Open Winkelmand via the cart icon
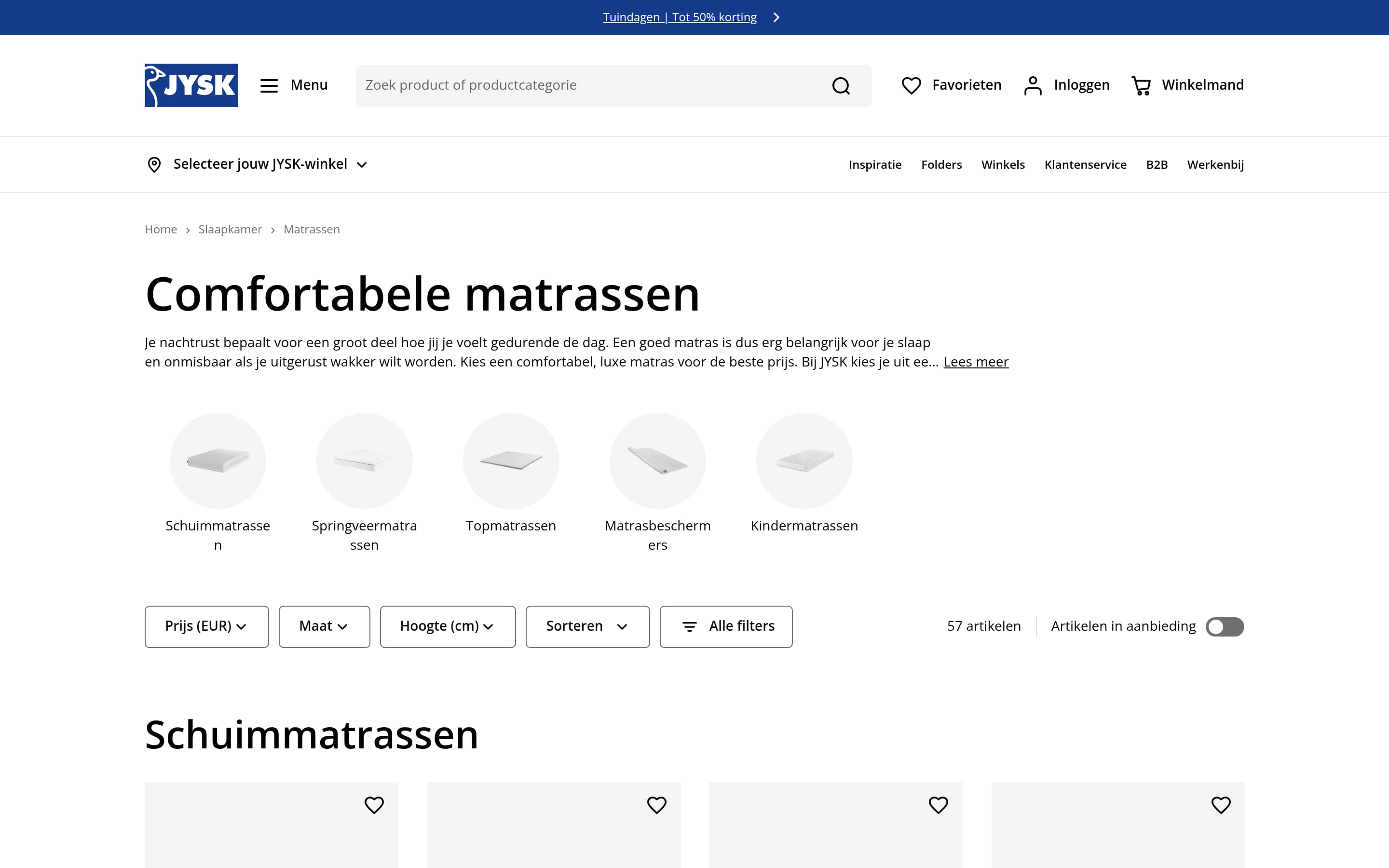tap(1142, 85)
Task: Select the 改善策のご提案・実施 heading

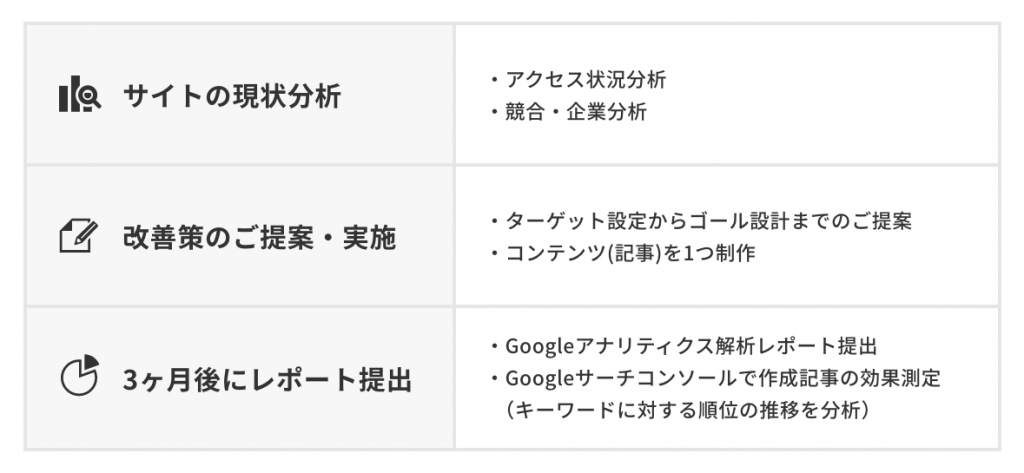Action: tap(259, 238)
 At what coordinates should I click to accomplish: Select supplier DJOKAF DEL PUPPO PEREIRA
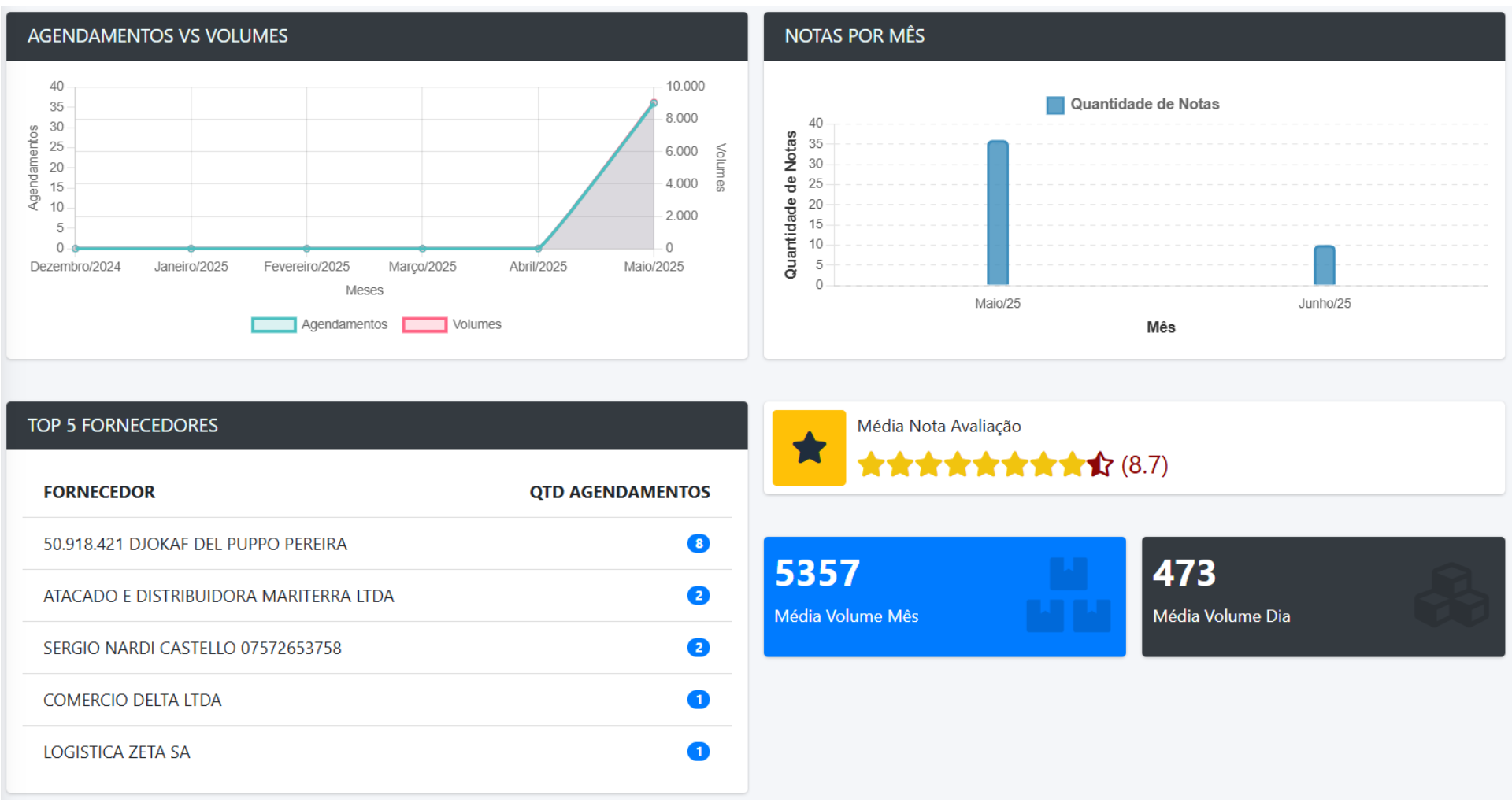195,543
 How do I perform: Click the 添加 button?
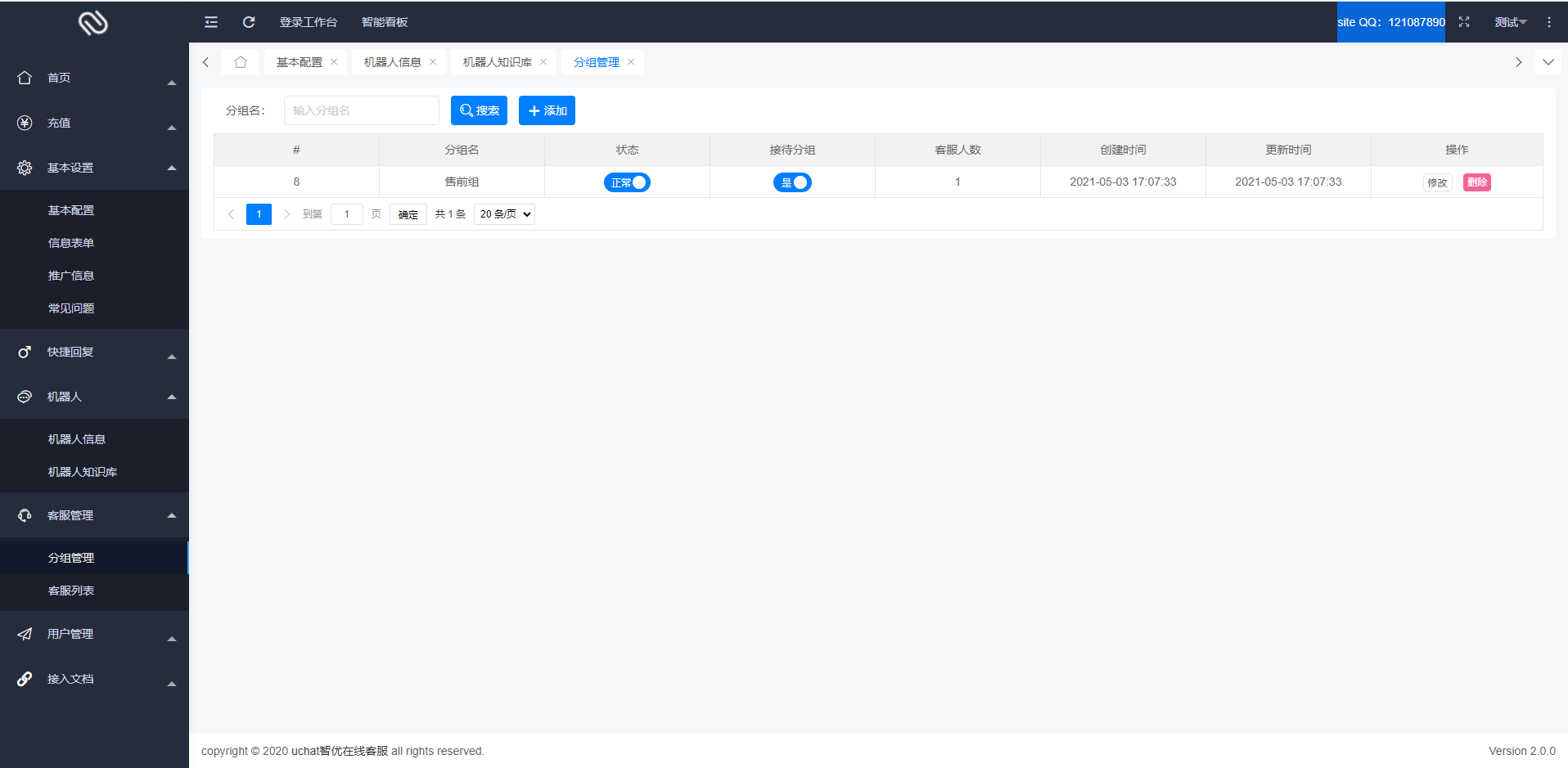click(x=547, y=110)
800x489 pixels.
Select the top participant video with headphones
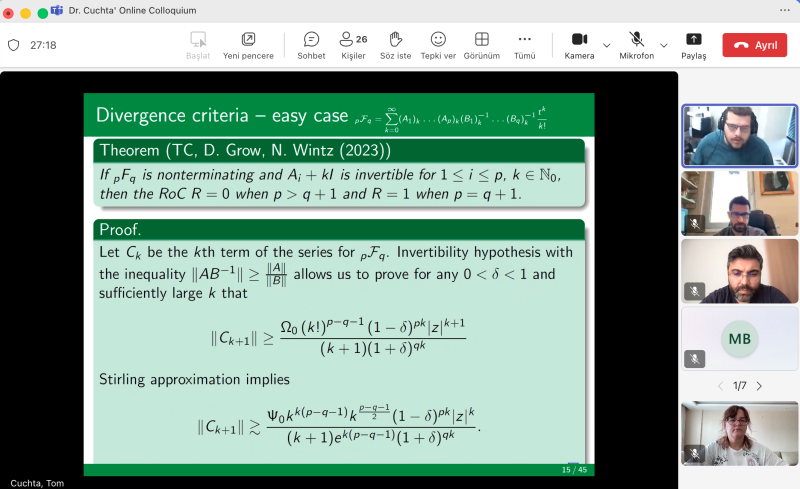(739, 135)
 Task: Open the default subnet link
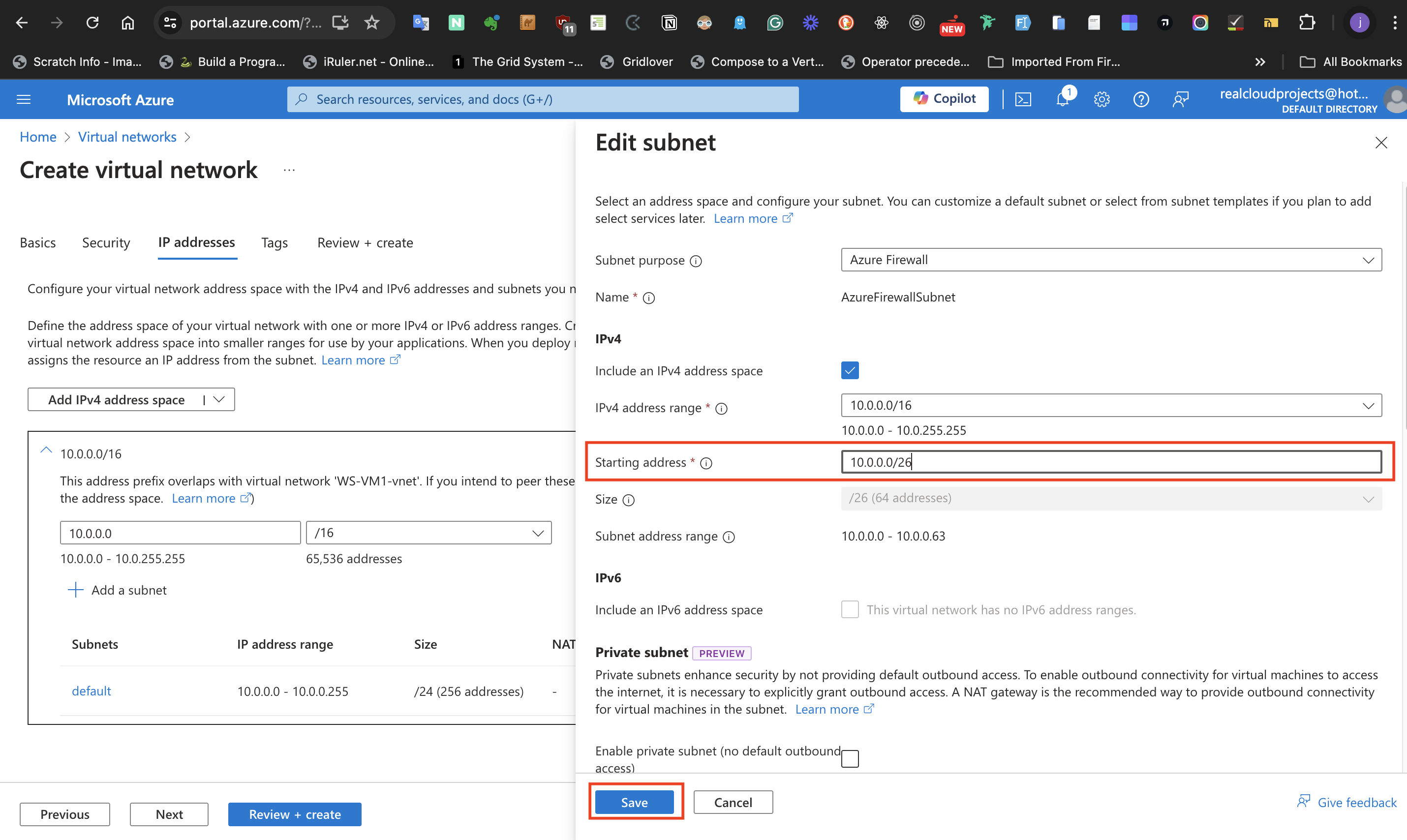click(91, 691)
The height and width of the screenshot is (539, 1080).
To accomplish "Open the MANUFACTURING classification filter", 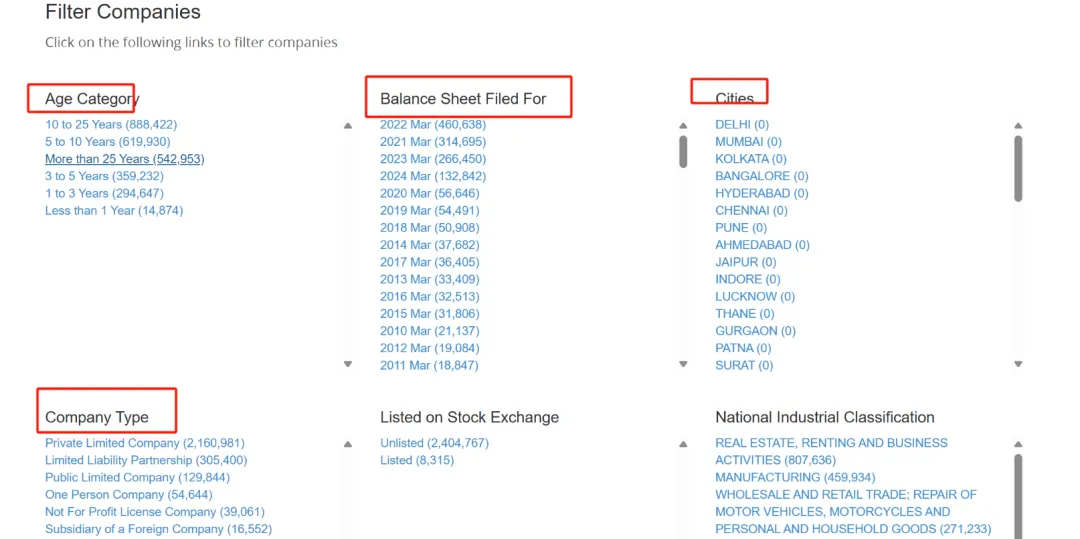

**YOUR OBJECTIVE**
Set down the records word for word, beginning with the line that contains "How do I perform: Click the 添加 button?" and continuing through the last line of the records. Leave the pictures out of your answer.

**RESULT FOR THIS EXERCISE**
 How do I perform: Click the 添加 button?
click(x=547, y=110)
800x489 pixels.
Select the top participant video with headphones
(739, 135)
 Task: Open the default subnet link
click(91, 691)
The height and width of the screenshot is (539, 1080).
To accomplish "Open the MANUFACTURING classification filter", 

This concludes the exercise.